[Mesa-dev] [PATCH 3/3] gallivm: optimize gather a bit, by using supplied destination type

Sat Dec 3 16:12:43 UTC 2016

From: Roland Scheidegger <sroland at vmware.com>

By using a dst_type in the the gather interface, gather has some more
knowledge about how values should be fetched.
E.g. if this is a 3x32bit fetch and dst_type is 4x32bit vector gather
will no longer do a ZExt with a 96bit scalar value to 128bit, but
just fetch the 96bit as 3x32bit vector (this is still going to be
2 loads of course, but the loads can be done directly to simd vector
that way).
Also, we can now do some try to use the right int/float type. This should
make no difference really since there's typically no domain transition
penalties for such simd loads, however it actually makes a difference
since llvm will use different shuffle lowering afterwards so the caller
can use this to trick llvm into using sane shuffle afterwards (and yes
llvm is really stupid there - nothing against using the shuffle
instruction from the correct domain, but not at the cost of doing 3 times
more shuffles, the case which actually matters is refusal to use shufps
for integer values).
Also do some attempt to avoid things which look great on paper but llvm
doesn't really handle (e.g. fetching 3-element 8 bit and 16 bit vectors
which is simply disastrous - I suspect type legalizer is to blame trying
to extend these vectors to 128bit types somehow, so fetching these with
scalars like before which is suboptimal due to the ZExt).

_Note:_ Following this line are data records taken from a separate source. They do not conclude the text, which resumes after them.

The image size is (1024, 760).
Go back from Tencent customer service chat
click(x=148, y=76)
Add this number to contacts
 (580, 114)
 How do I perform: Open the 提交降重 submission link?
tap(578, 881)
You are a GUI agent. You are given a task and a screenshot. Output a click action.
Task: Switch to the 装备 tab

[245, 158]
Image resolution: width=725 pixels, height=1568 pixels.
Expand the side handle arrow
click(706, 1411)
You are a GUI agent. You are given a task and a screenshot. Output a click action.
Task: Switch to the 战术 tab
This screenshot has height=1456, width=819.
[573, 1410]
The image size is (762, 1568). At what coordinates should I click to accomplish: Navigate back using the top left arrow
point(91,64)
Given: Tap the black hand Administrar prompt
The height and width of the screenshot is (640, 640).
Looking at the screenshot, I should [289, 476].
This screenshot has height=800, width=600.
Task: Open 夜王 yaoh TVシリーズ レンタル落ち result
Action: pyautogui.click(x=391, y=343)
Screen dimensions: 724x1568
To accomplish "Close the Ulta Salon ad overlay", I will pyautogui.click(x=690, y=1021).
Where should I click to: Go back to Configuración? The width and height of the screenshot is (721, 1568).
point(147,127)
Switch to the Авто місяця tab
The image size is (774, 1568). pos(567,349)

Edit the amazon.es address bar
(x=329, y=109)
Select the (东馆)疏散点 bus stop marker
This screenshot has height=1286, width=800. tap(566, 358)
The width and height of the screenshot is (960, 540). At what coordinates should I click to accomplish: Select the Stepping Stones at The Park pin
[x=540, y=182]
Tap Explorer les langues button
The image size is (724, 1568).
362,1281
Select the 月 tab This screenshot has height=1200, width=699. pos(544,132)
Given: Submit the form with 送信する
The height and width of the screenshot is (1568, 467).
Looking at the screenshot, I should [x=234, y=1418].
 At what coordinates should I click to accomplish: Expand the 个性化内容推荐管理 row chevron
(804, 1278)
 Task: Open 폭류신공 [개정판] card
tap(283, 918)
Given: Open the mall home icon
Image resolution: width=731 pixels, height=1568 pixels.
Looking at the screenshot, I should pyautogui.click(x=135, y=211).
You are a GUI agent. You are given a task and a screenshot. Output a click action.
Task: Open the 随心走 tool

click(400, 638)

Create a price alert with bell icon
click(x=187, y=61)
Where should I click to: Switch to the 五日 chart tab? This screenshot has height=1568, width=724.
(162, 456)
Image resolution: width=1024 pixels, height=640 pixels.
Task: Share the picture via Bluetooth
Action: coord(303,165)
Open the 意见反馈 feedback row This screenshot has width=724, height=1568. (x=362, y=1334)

Remove the ability for truncation (no point, this is gather, not conversion)
as it is complex enough already.

While here also implement not just the float, but also the 64bit avx2
gathers (disabled though since based on the theoretical numbers the benefit
just isn't there at all until Skylake at least).
---
 src/gallium/auxiliary/gallivm/lp_bld_gather.c | 42 +++++++++++++++++++++++++--
 1 file changed, 39 insertions(+), 3 deletions(-)

diff --git a/src/gallium/auxiliary/gallivm/lp_bld_gather.c b/src/gallium/auxiliary/gallivm/lp_bld_gather.c
index 439bbb6..1f7ba92 100644
--- a/src/gallium/auxiliary/gallivm/lp_bld_gather.c
+++ b/src/gallium/auxiliary/gallivm/lp_bld_gather.c
@@ -33,6 +33,7 @@
 #include "lp_bld_format.h"
 #include "lp_bld_gather.h"
 #include "lp_bld_swizzle.h"
+#include "lp_bld_type.h"
 #include "lp_bld_init.h"
 #include "lp_bld_intr.h"
 
@@ -270,17 +271,52 @@ lp_build_gather(struct gallivm_state *gallivm,
 
       LLVMTypeRef dst_elem_type = LLVMIntTypeInContext(gallivm->context, dst_width);
       LLVMTypeRef dst_vec_type = LLVMVectorType(dst_elem_type, length);
+      LLVMTypeRef gather_vec_type = dst_vec_type;
       unsigned i;
-
-      res = LLVMGetUndef(dst_vec_type);
+      boolean vec_zext = FALSE;
+      unsigned gather_width = dst_width;
+
+
+      if (src_width == 16 && dst_width == 32) {
+         LLVMTypeRef g_elem_type = LLVMIntTypeInContext(gallivm->context, dst_width / 2);
+         gather_vec_type = LLVMVectorType(g_elem_type, length);
+         /*
+          * Note that llvm is never able to optimize zext/insert combos
+          * directly (i.e. zero the simd reg, then place the elements into
+          * the appropriate place directly). And 16->32bit zext simd loads
+          * aren't possible (instead loading to scalar reg first).
+          * (I think this has to do with scalar/vector transition.)
+          * No idea about other archs...
+          * We could do this manually, but instead we just use a vector
+          * zext, which is simple enough (and, in fact, llvm might optimize
+          * this away).
+          * (We're not trying that with other bit widths as that might not be
+          * easier, in particular with 8 bit values at least with only sse2.)
+          */
+         vec_zext = TRUE;
+         gather_width = 16;
+      }
+      res = LLVMGetUndef(gather_vec_type);
       for (i = 0; i < length; ++i) {
          LLVMValueRef index = lp_build_const_int32(gallivm, i);
          LLVMValueRef elem;
          elem = lp_build_gather_elem(gallivm, length,
-                                     src_width, dst_width, aligned,
+                                     src_width, gather_width, aligned,
                                      base_ptr, offsets, i, vector_justify);
          res = LLVMBuildInsertElement(gallivm->builder, res, elem, index, "");
       }
+      if (vec_zext) {
+         res = LLVMBuildZExt(gallivm->builder, res, dst_vec_type, "");
+         if (vector_justify) {
+#if PIPE_ARCH_BIG_ENDIAN
+            struct lp_type dst_type;
+            unsigned sv = dst_width - src_width;
+            dst_type = lp_type_uint_vec(dst_width, dst_width * length);
+            res = LLVMBuildShl(gallivm->builder, res,
+                               lp_build_const_int_vec(gallivm, dst_type, sv), "");
+#endif
+         }
+      }
    }
 
    return res;
-- 
2.7.4